(Available data Opens)
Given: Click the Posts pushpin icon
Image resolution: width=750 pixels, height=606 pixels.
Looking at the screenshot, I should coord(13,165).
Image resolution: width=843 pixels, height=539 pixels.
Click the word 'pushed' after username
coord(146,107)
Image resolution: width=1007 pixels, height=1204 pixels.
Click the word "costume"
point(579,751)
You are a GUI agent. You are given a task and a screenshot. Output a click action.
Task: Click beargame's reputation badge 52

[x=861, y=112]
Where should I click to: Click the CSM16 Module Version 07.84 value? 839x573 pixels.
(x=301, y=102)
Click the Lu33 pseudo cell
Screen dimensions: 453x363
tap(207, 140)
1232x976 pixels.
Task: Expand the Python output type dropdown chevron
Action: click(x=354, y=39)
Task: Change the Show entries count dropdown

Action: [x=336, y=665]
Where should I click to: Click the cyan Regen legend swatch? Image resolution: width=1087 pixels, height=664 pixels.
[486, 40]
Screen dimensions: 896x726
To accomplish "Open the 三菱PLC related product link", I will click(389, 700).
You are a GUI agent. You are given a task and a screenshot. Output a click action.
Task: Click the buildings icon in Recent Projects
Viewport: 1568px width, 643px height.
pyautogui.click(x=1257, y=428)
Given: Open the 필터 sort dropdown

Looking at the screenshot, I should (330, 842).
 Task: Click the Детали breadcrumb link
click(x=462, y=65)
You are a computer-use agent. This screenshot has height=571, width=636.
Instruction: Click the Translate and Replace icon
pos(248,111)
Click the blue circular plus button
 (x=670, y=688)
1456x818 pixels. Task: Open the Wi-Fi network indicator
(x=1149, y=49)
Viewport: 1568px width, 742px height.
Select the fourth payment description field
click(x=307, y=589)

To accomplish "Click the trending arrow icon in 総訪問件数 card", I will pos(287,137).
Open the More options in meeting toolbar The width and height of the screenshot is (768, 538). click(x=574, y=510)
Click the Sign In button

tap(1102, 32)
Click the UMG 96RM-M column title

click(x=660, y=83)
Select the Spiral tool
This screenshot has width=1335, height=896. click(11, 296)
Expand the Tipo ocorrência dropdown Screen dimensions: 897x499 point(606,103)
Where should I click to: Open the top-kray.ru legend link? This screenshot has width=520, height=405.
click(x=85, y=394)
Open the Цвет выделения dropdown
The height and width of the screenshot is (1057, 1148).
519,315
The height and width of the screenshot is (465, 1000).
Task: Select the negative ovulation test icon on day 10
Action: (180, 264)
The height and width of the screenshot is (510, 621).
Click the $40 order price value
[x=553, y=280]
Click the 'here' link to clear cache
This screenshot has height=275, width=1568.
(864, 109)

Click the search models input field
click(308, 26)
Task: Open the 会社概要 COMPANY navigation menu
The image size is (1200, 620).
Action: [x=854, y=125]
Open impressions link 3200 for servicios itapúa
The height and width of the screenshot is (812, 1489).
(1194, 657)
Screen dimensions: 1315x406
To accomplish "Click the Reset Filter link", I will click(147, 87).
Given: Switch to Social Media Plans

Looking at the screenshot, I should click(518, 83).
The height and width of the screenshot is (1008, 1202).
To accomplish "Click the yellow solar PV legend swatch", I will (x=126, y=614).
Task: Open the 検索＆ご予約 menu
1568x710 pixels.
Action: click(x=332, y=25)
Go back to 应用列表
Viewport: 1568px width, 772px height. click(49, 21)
(Available data Closes)
Assigned task
Using the material above, print word for word the lines from the one holding "The height and width of the screenshot is (510, 621)." through the last line.

Task output
The height and width of the screenshot is (510, 621).
Click the $40 order price value
[x=553, y=280]
Click the 'here' link to clear cache
This screenshot has height=275, width=1568.
(864, 109)

Click the search models input field
click(308, 26)
Task: Open the 会社概要 COMPANY navigation menu
The image size is (1200, 620).
Action: [x=854, y=125]
Open impressions link 3200 for servicios itapúa
The height and width of the screenshot is (812, 1489).
(1194, 657)
Screen dimensions: 1315x406
To accomplish "Click the Reset Filter link", I will click(147, 87).
Given: Switch to Social Media Plans

Looking at the screenshot, I should click(518, 83).
The height and width of the screenshot is (1008, 1202).
To accomplish "Click the yellow solar PV legend swatch", I will (x=126, y=614).
Task: Open the 検索＆ご予約 menu
1568x710 pixels.
Action: click(x=332, y=25)
Go back to 应用列表
Viewport: 1568px width, 772px height. click(49, 21)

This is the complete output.